O fato dos sintomas apresentados pelos sujeitos participantes dessa pesquisa, tais como cefaléia, dor estomacal, insônia, tremor, agitação, antecipação de preocupação, isolamento, irritabilidade, sudorese e compulsão ou abstinência alimentar não apontarem para uma doença localizada não significa negar que esses sintomas afetam o real do corpo, que

61 sofre e amarga suas dores. Então, pode não haver uma condição orgânica que justifique determinados sintomas, com inscrição corporal, mas, sim, uma condição subjetiva, psíquica, que as determina. Pode-se perceber com suficiente clareza essas características no relato a seguir:

Eu fico com sensação de pressão baixa, minha cabeça fica doendo, eu não sinto fome, tenho dor no estômago, frio na barriga, as mãos geladas, tanto não gosto de pegar na mão de ninguém por que fica muito gelada. E, fora a vontade que às vezes eu tenho de fugir (Luisa).

Mesmo que o relato da estudante seja de sofrimento intenso, esta não passa ao ato, ou seja, mesmo que tenha vontade de fugir e que a sensação seja de total desconforto, enfrenta a situação, segundo ela, motivada pelo compromisso com os colegas de grupo ou pela nota, ou seja, sustentada pelos ideais do Eu. Por outro lado, mesmo que não faça a passagem ao ato, cria um quadro psicossomático que deve ser considerado como sintomático.

Há um paradoxo no sintoma, já apontado, que é necessário considerar. Freud (1925)

afirma que ao mesmo tempo em que o sintoma é uma atividade de gozo pulsional é também causador de desprazer, ou seja, de sofrimento. Pode-se concluir que o sintoma só se instala porque, de alguma forma, predominantemente de modo inconsciente, traz algum benefício ao sujeito. Porém, aquilo que se pretendia como prazer, em função da compulsão à repetição, (gozo do sintoma), torna-se manifestação de desprazer.

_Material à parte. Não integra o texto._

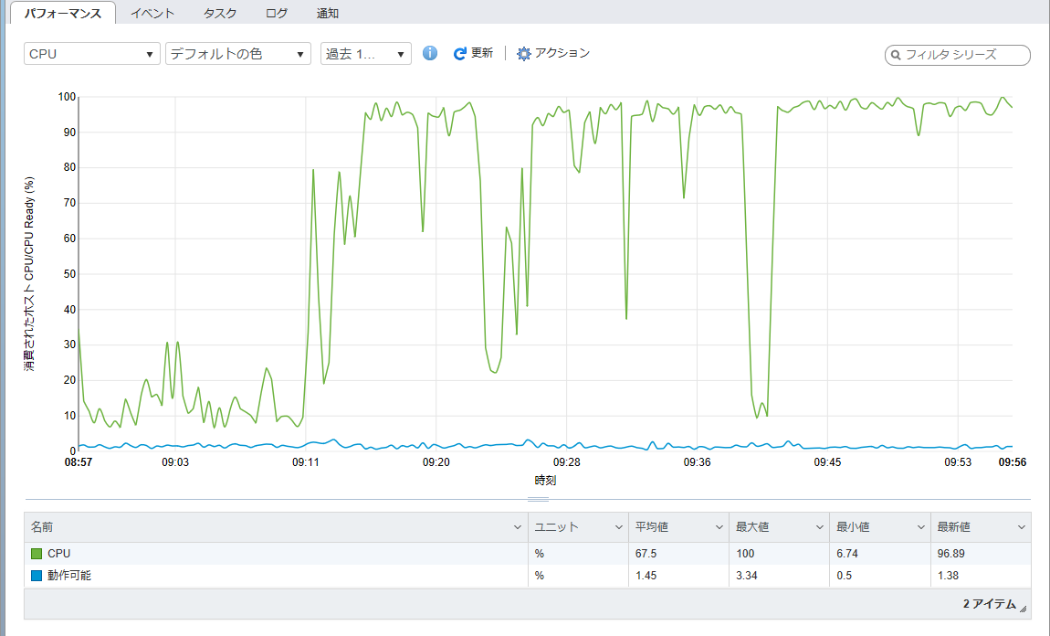Expand the 最新値 column header menu

(1021, 528)
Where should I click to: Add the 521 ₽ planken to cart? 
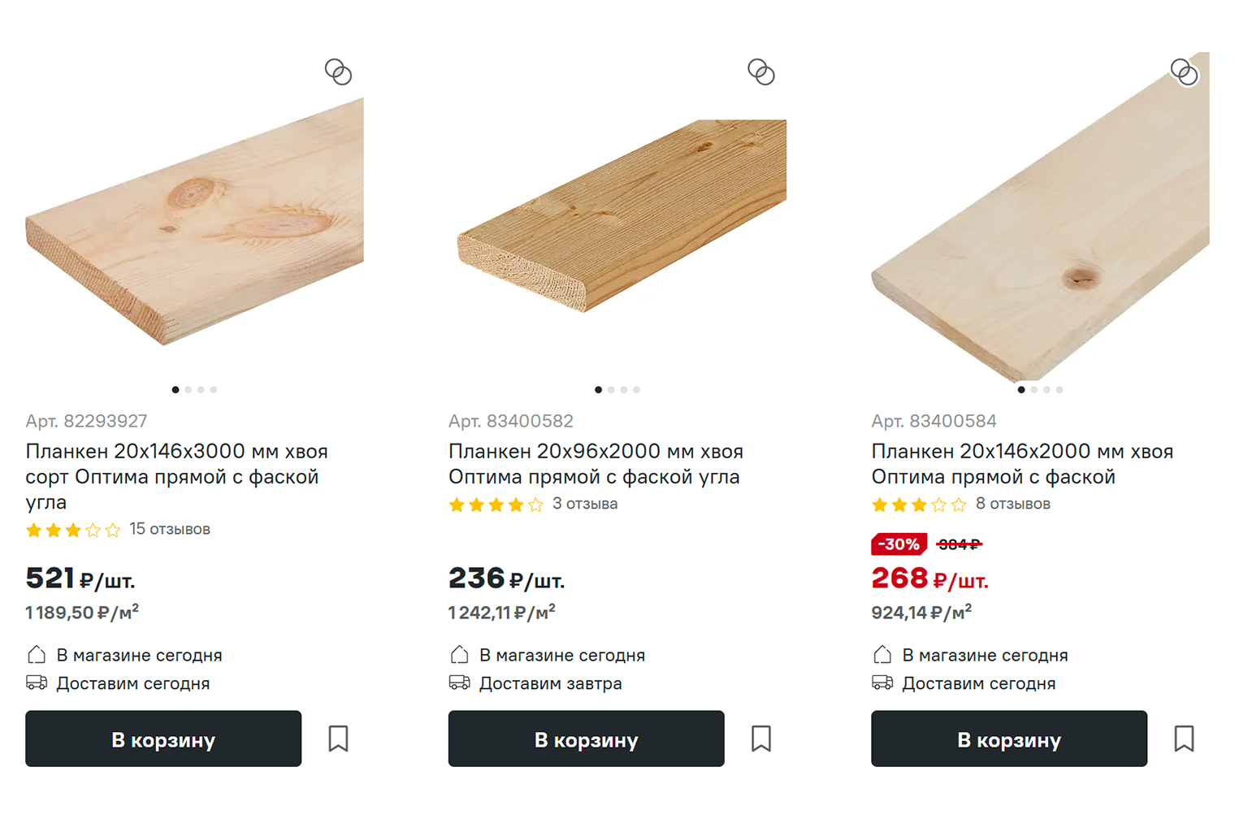tap(163, 739)
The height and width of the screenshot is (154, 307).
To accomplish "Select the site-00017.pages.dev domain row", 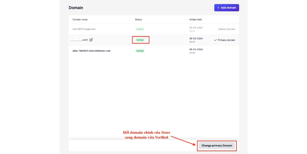I will (x=84, y=29).
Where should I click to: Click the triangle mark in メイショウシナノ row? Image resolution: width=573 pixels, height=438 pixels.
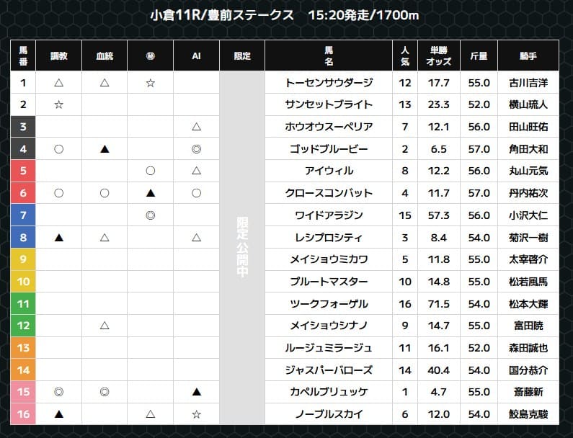(x=105, y=326)
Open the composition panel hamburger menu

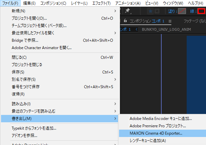170,21
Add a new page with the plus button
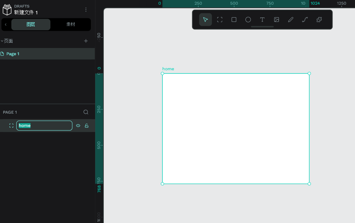 pyautogui.click(x=86, y=41)
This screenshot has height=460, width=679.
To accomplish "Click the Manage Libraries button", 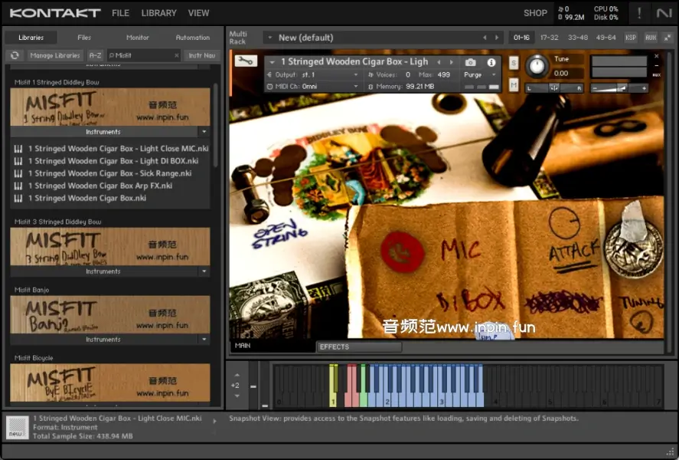I will 55,55.
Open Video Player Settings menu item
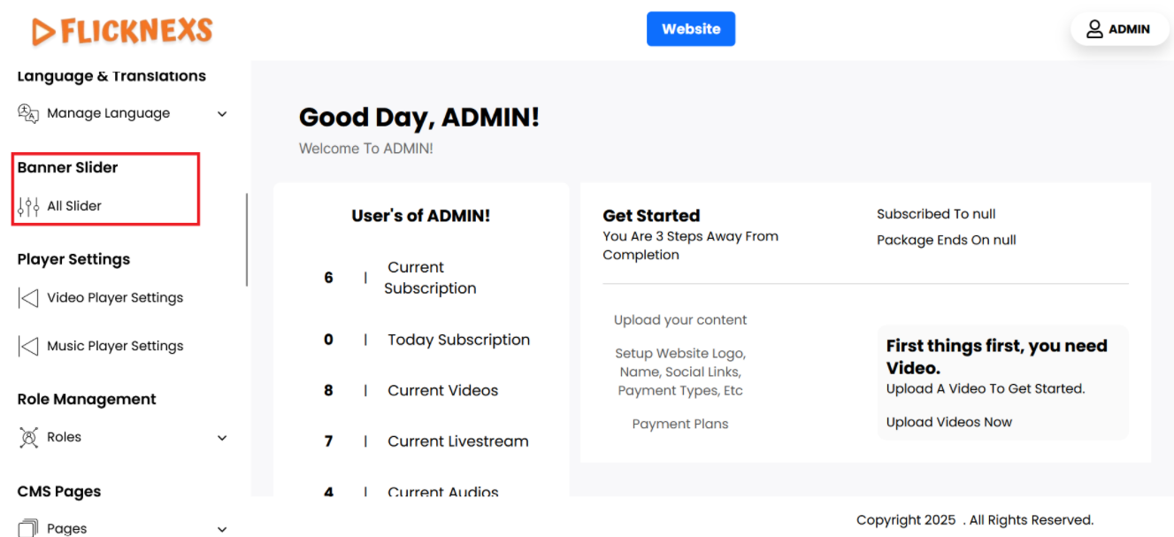Screen dimensions: 1174x537 coord(115,298)
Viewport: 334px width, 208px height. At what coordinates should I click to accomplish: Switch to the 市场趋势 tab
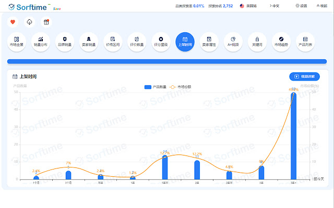pyautogui.click(x=281, y=41)
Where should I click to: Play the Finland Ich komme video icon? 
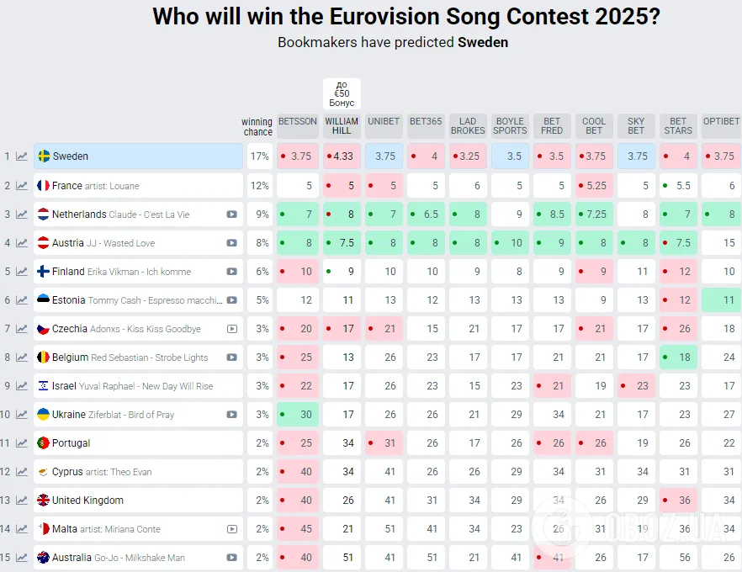point(231,272)
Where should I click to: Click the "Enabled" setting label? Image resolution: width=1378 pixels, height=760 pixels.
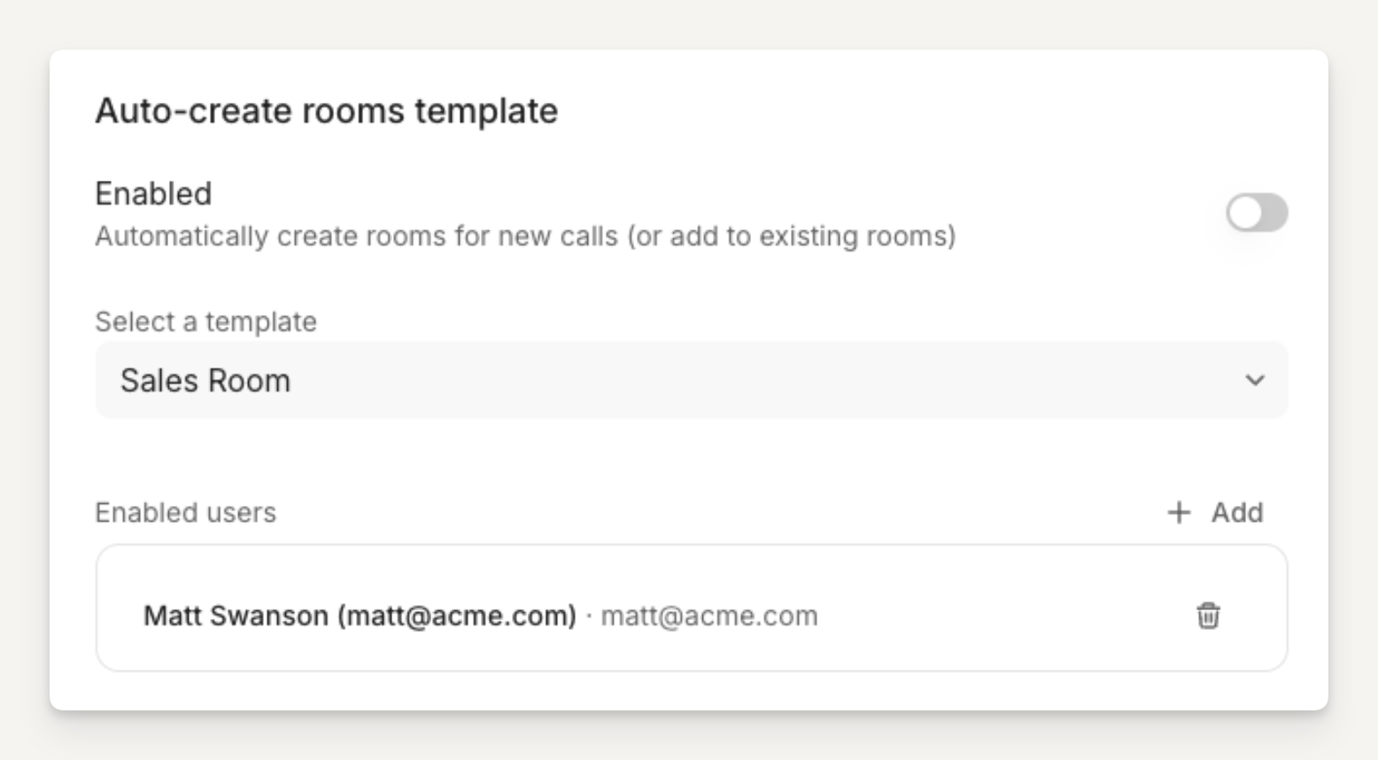click(153, 193)
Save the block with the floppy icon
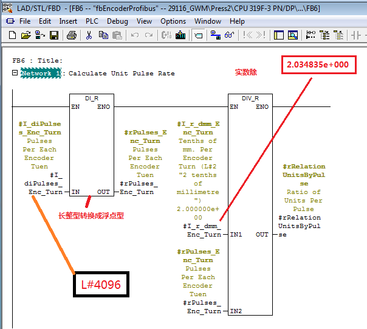The height and width of the screenshot is (329, 367). (x=54, y=35)
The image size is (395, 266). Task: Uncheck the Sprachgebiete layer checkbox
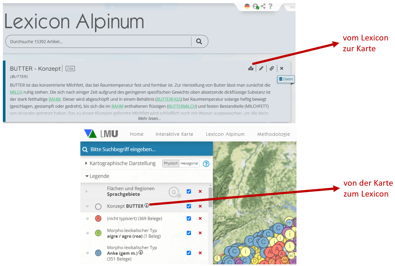pyautogui.click(x=189, y=191)
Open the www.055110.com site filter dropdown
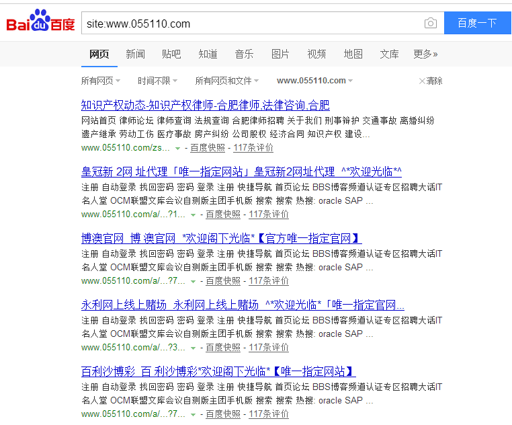The image size is (512, 425). [314, 81]

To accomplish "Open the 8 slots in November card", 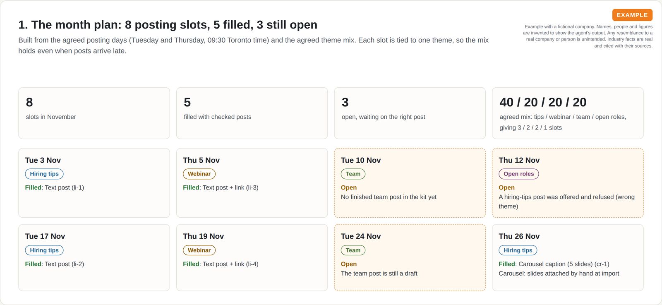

Assim, a estudante sente-se presa aos sintomas e seus benefícios secundários:

Acho que eu queria, mas ao mesmo tempo não queria que as pessoas ficassem com pena de mim. Então chorava, mas eu não queria chorar, e ficava com raiva porque chorava. Às vezes queria mostrar que era forte, mas não conseguia. Às vezes eu me perguntava: ‘criatura por que cê tá chorando pelo amor de Deus’! Só que algumas pessoas tinham pena realmente e isso me deixava mais brava comigo ainda. Tipo: eu não preciso que os outros tenham pena de mim! Aí eu sentava na frente, ganhava mais atenção e ficava com vergonha disso. Mas no fundo eu queria era atenção, queria que as pessoas olhassem pra mim. Mas na faculdade isso era humilhante sabe, eu queria sair disso e dizia pra mim mesma ‘A.M. você não é mais criança hello, cresce menina’. Eu queria ser forte ter minhas opiniões, então comecei a ver que ninguém me escutava, me considerava, foi ai que pensei: gente eu preciso crescer, as pessoas ainda me tratam como criança, eu já estudo, trabalho, penso e tal, mas todo mundo acha que ainda sou uma menina, eu queria que todo mundo visse que era forte, que tinha uma opinião por isso procurei ajuda sabe? (Ana Maria). O território do narcisismo, de acordo com Gobbi (2008), limita e confirma o campo do infantil e da fantasia de plenitude, peculiar aos bebês e à primeira infância. Mas, a psicanálise revela também que aquilo que é da ordem do infantil permanece funcional dentro do sujeito,

62 em todas as fases do desenvolvimento. De forma que, como já consideramos anteriormente, o narcisismo faz parte da história psíquica tanto passada quanto presente. Por outro lado, o modelo do narcisismo primário, ligado ao Eu ideal, pode escravizar, aprisionando o sujeito na fantasia infantil, fazendo com que fique impossibilitado de tomar a direção de sua própria vida, de ter autonomia. Assim, Ana Maria, embora queira ser reconhecida como adulta comporta-se como criança, cuja demanda de reconhecimento do Outro não cessa de não se inscrever, como algo que, do Real tenta se inscrever simbolicamente, sob a forma sintomática de demanda de amor e reconhecimento.